А историю вовсе не обязательно переделывать. Ее надо знать. Например, эпизод, случившийся 14 октября 1943 года на одной гитлеровских «фабрик смерти», предназначенных для «окончательного решения еврейского вопроса» – в расположенном на территории Польши концентрационном лагере Собибор.
...Важно было всех эсэсовцев пригласить в мастерские на разное время. Расчет был не только на их жадность, но и на немецкую пунктуальность. Так и сделали. Иоганна Ноймана (заместитель коменданта лагеря, исполнял обязанности отсутствовавшего коменданта) пригласили к четырем в портняжную мастерскую примерить костюм. Тем не менее, по свидетельству Печерского, «Иоганн Нойман прибыл в портняжную мастерскую на двадцать минут раньше срока. Он слез с лошади, бросил поводья и вошел. Там были, кроме мастеровых, Шубаев и Сеня Мазуркевич. У дверей лежал топор, прикрытый гимнастеркой. Нойман снял мундир. Пояс, на котором висела кобура с пистолетом, он положил на стол. К нему поспешил портной Юзеф и начал примерять костюм. Сеня подошел ближе к столу, чтобы перехватить Ноймана, если он бросится за пистолетом. Убить топором немца должен был Шубаев, такого же высокого роста, как и Нойман. Нойман все время стоял лицом к Шубаеву. Тогда Юзеф повернул немца лицом к двери под предлогом, что так лучше делать примерку. Шубаев схватил топор и со всего размаха хватил Ноймана обухом по голове. Из нее брызнула кровь. Фашист вскрикнул и зашатался. Лошадь, услышав крик хозяина, шарахнулась от мастерской. Если бы она побежала по лагерю, это могло бы сорвать все наши планы. К счастью, один из лагерников успел схватить лошадь под уздцы. Вторым ударом Шубаева Нойман был добит. Труп его бросили под койку в мастерской и закидали вещами. Залитый кровью пол быстро засыпали приготовленным заранее песком, так как через пятнадцать минут должен был прийти второй фашист». Вся сцена – словно из блокбастера на военную тему, начиная с эпизода с белой лошадью, верхом на которой прискакал к мастерской эсэсовец в красивой офицерской форме.
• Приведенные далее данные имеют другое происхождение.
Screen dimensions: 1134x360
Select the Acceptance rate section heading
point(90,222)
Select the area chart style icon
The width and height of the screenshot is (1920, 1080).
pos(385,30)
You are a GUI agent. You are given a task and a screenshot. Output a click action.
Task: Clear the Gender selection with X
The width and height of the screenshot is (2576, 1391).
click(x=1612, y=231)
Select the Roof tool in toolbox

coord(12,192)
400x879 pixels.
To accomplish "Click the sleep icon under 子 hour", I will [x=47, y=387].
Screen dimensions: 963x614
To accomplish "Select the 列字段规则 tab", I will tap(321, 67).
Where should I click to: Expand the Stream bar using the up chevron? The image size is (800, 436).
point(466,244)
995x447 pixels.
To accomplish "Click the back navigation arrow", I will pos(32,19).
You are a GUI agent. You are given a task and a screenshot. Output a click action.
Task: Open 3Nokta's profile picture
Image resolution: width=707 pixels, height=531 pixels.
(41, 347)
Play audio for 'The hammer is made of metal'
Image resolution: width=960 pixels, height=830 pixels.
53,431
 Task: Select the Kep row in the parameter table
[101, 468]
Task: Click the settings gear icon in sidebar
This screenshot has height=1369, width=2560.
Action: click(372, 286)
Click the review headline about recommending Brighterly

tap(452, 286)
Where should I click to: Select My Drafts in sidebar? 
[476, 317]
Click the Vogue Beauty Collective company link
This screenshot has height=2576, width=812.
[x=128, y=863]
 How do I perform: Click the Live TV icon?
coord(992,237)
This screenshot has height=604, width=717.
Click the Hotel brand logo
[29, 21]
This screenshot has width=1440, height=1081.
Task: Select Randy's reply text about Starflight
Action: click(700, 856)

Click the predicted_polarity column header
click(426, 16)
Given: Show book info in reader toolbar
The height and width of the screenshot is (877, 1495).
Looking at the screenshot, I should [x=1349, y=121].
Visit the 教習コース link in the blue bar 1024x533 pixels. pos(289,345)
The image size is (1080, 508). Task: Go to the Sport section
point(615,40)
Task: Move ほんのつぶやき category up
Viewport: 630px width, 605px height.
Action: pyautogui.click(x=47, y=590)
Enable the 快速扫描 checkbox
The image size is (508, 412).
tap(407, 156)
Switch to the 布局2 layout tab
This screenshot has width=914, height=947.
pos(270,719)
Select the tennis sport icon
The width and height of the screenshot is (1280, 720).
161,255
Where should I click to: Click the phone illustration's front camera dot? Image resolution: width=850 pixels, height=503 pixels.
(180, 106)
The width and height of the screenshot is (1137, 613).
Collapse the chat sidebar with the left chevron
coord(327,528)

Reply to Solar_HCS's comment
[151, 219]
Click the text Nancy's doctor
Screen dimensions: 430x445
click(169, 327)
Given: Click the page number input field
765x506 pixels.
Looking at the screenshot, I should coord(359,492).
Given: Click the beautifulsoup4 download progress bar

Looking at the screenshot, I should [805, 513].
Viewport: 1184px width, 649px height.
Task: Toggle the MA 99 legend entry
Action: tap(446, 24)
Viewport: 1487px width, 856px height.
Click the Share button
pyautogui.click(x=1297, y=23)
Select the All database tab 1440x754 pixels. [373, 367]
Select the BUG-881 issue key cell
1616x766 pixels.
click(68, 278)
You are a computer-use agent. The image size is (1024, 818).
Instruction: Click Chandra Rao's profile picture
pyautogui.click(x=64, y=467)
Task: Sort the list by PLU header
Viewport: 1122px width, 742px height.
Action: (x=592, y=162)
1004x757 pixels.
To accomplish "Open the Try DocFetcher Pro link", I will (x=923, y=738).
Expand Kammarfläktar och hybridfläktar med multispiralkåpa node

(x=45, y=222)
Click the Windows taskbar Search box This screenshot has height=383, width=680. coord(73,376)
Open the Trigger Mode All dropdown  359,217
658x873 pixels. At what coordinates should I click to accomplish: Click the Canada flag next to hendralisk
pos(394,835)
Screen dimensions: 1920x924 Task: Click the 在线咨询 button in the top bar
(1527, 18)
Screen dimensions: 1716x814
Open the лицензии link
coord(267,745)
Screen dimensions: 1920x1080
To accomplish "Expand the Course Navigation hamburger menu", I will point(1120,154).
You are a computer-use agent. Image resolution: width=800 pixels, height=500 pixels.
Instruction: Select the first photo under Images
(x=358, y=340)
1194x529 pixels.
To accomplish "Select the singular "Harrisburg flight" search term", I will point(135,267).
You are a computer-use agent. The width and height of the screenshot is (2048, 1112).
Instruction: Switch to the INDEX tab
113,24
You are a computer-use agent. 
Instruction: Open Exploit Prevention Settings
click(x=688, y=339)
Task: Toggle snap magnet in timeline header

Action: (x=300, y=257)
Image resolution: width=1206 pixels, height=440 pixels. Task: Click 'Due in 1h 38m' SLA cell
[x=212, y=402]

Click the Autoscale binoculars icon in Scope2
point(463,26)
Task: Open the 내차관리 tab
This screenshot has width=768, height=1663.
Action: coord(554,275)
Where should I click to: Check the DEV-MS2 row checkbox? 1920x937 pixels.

Между прочим, звание унтерштурмфюрера СС (равнозначное лейтенанту) Нойман получил после посещения Собибора Генрихом Гиммлером в феврале 1943 года. Нарушу последовательность событий, поскольку есть смысл рассказать об этом визите. Его подробности вышли наружу в мае 1950 года на судебном заседании, проходившем в здании тюрьмы Моабит в английском секторе Берлина, том самом, где были написаны «Моабитские тетради» татарского поэта Мусы Джалиля. На скамье подсудимых сидел обершарфюрер СС Эрих Бауэр, отвечавший за работу газовых камер, как он сам себя называл, газмейстер Собибора. По свидетельству Эды Лихтман, он наблюдал за процессом умерщвления людей через маленькое окошко в крыше. Но на этот раз он давал показания о другом эсэсовце, подглядывавшем в окошко за мучениями убиваемых – не о ком ином как Генрихе Гиммлере. К его визиту в лагере тщательно готовились, в день приезда не было „обычных“ транспортов, в лагерь специально доставили триста молодых евреек из Люблина узниц, дабы он мог наблюдать работу газовых камер. Бауэр объяснил это тем, что руководство лагеря хотело порадовать высокого гостя. Женщин на два дня заперли в специальном бараке, чтобы устроить с их участием спектакль для самого главного палача. Их специально провели мимо Гиммлера по «дороге в небеса». Гиммлер смотрел, как они раздевались, сдавали одежду и деньги, как их стригли, потом через окошко наблюдал за их мучениями в газовой камере.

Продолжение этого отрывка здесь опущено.